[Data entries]
⟨

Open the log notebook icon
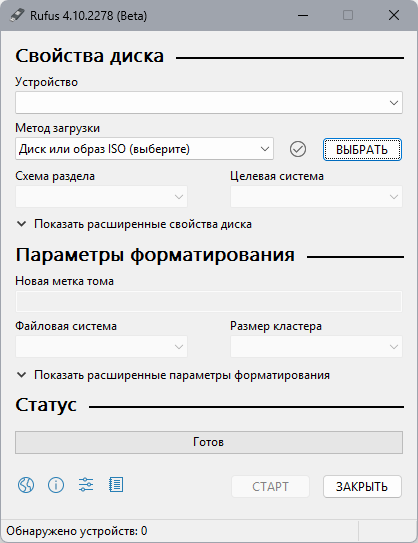The width and height of the screenshot is (418, 543). pyautogui.click(x=116, y=485)
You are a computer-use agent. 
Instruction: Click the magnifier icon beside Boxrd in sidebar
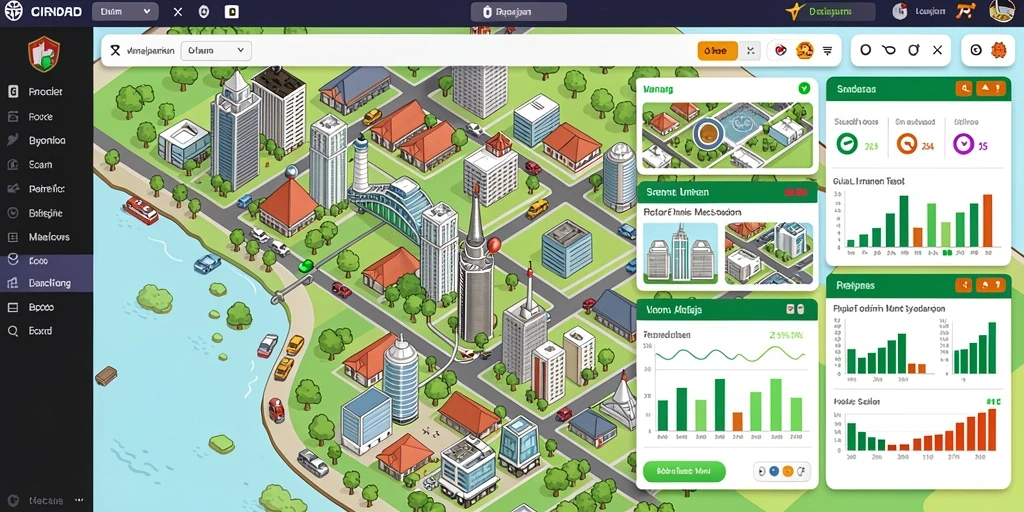point(12,331)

⟩

▶ _Activity_: Write out all the records exactly, omitting the images.

▶ _Response to this task_:
Open the log notebook icon
The width and height of the screenshot is (418, 543). pyautogui.click(x=116, y=485)
You are a computer-use agent. 
Instruction: Click the magnifier icon beside Boxrd in sidebar
point(12,331)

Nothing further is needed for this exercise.